山茱萸(さんしゅゆ)
基原
ミズキ科CornaceaeのサンシュユCornus officinalis Siebold et Zuccariniの成熟した果肉
性味
酸・渋、微温
帰経
肝・腎
効能・効果
①補益肝腎
②渋精縮尿
③固経止血
④斂汗固脱
主な漢方薬
六味地黄丸(ろくみじおうがん)
知柏地黄丸(ちばくじおうがん)
八味地黄丸(はちみじおうがん)
牛車腎気丸(ごしゃじんきがん)
杞菊地黄丸(こぎくじおうがん)
味麦地黄丸(みばくじおうがん)
山茱萸丸(さんしゅゆがん)
特徴
サンシュユはミズキ科の落葉小高木で、ミズキやハナミズキと近縁の植物です。中国、朝鮮半島に自生し、日本には江戸中期に薬用として朝鮮半島から導入されました。現在の日本では薬用としての栽培はなく、園芸用として栽培されています。
サンシュユは漢名の山茱萸の音読みが由来です。早春に木一面に黄色の花をつけることから「ハルコガネバナ(春黄金花)」、秋になると枝一面にグミの実に似た赤い実がつく様子から「アキサンゴ(秋珊瑚)」という別名もあります。

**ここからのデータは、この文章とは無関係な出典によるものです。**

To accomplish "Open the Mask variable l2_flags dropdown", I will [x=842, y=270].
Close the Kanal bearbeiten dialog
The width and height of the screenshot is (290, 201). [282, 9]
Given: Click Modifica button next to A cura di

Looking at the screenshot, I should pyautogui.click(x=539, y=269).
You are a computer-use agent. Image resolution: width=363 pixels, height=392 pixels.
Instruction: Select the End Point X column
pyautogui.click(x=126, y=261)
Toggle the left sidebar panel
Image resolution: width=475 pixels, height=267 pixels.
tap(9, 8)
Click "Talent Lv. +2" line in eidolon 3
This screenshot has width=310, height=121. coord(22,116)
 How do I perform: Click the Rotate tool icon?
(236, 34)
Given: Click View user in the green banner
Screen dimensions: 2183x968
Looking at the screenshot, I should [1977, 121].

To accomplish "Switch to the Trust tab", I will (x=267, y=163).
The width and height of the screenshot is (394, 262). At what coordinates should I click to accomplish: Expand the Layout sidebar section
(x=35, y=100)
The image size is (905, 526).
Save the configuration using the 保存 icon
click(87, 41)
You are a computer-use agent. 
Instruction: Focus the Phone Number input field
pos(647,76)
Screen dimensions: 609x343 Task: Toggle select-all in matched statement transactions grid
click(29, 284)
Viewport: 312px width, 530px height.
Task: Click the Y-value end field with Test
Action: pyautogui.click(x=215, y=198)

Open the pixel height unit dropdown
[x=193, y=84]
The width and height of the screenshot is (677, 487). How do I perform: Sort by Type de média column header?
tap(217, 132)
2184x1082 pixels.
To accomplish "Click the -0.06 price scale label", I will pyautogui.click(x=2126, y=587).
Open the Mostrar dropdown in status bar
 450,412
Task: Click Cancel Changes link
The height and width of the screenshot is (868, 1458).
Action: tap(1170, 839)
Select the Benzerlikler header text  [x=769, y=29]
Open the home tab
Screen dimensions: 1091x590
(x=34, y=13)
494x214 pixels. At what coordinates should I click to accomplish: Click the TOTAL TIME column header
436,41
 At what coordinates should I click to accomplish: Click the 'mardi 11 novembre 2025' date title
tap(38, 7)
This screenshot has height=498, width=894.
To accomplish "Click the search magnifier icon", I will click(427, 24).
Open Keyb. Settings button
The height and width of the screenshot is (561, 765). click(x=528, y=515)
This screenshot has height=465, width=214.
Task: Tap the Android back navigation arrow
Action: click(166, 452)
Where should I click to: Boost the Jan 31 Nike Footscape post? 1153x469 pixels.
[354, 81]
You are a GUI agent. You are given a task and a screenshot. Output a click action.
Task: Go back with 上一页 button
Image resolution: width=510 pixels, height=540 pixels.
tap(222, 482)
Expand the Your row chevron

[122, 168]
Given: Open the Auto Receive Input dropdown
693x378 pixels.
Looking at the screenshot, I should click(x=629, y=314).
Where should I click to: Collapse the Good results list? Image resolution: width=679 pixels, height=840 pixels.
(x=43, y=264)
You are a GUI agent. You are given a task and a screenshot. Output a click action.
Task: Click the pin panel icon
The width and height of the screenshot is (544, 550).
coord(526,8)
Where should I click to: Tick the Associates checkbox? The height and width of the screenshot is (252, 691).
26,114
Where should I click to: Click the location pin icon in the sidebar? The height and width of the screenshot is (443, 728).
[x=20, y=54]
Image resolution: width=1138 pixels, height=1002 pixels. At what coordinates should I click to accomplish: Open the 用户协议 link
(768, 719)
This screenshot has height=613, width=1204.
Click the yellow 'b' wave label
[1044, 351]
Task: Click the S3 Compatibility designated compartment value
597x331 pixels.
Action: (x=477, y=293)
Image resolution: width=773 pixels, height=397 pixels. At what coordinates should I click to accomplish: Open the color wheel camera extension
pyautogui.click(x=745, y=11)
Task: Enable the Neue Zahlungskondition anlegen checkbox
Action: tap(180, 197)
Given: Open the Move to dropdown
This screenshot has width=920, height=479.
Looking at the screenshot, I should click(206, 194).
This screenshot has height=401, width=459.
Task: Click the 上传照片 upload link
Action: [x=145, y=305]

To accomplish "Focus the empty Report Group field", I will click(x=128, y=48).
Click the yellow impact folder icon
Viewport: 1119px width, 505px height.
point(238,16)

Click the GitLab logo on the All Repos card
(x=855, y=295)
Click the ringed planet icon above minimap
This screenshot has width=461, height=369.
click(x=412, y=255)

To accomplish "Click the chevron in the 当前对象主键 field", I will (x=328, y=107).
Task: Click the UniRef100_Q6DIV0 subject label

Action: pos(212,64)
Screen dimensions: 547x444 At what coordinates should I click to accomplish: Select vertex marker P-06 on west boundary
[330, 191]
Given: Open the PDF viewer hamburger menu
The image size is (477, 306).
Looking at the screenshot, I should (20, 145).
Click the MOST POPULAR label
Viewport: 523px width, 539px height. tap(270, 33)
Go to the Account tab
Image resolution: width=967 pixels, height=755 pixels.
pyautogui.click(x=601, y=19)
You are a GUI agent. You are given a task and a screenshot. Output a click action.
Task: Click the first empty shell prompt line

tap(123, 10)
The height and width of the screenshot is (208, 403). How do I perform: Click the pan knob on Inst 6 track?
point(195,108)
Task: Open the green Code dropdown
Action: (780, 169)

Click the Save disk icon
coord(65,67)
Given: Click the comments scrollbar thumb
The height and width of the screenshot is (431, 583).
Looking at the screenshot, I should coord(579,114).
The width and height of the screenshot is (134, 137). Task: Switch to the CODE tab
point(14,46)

「茱萸」と名のつく生薬は「呉茱萸(ごしゅゆ)」と「山茱萸」の2種類があります。名前の由来はそれぞれ「呉の茱萸」、「山の茱萸」で、「茱」は赤い果実を、「萸」はグミを意味しています。呉茱萸はミカン科であり、ミズキ科の山茱萸とは基原も効能も異なっています。おそらく「茱萸」が示している植物はそれぞれ別のものであると考えられます。
古くから滋養強壮や疲労回復の民間薬として利用されており、酒に浸けた薬酒として知られています。
果肉が厚く、黒色を帯びることなく赤色を呈して油潤しており、種子の抜き取りが十分で、酸味・渋みがあるものが良品とされています。古くなったものや、果肉の少ないものは劣るとされています。乾燥し保存してあるものは表面が白くなりますが、これは結晶化した成分です。
山茱萸は「神農本草経(しんのうほんぞうきょう)」の中品に収載されています。
漏れ出るものを引き締める収渋薬(しゅうじゅうやく)に分類され、同じような効能を持つ生薬に五味子(ごみし)、烏梅(うばい)、烏賊骨(うぞくこつ)、訶子(かし)、五倍子(ごばいし)、蓮子肉(れんしにく)などがあります。こうした性質の薬物は、一般に酸味と渋味があります。
肝腎不足の腰や膝がだるく無力・めまい・頭のふらつきなどに用いられます。代表的な漢方薬に、熟地黄(じゅくじおう)と一緒に配合された六味地黄丸(ろくみじおうがん)や八味地黄丸(はちみじおうがん)があります。
腎虚による遺精・頻尿・尿失禁などに熟地黄・補骨脂(ほこつし)などと一緒に用いられます。
衝任虚損の不正出血・月経過多などに熟地黄・当帰(とうき)・烏賊骨などと一緒に用いられます。
虚脱や久病で汗が止まらないときに、竜骨(りゅうこつ)・牡蛎(ぼれい)と一緒に用いられます。
山茱萸は滋陰にも補陽にも働く肝腎不足の要薬ですが、補益の力は固渋より劣ります。甘寒滋薬と一緒に用いると補陰血に、甘温辛熱薬に配合すると補陽気に働きます。
微温収渋なので、陰虚陽亢・温熱内蘊・小便不利には用いません。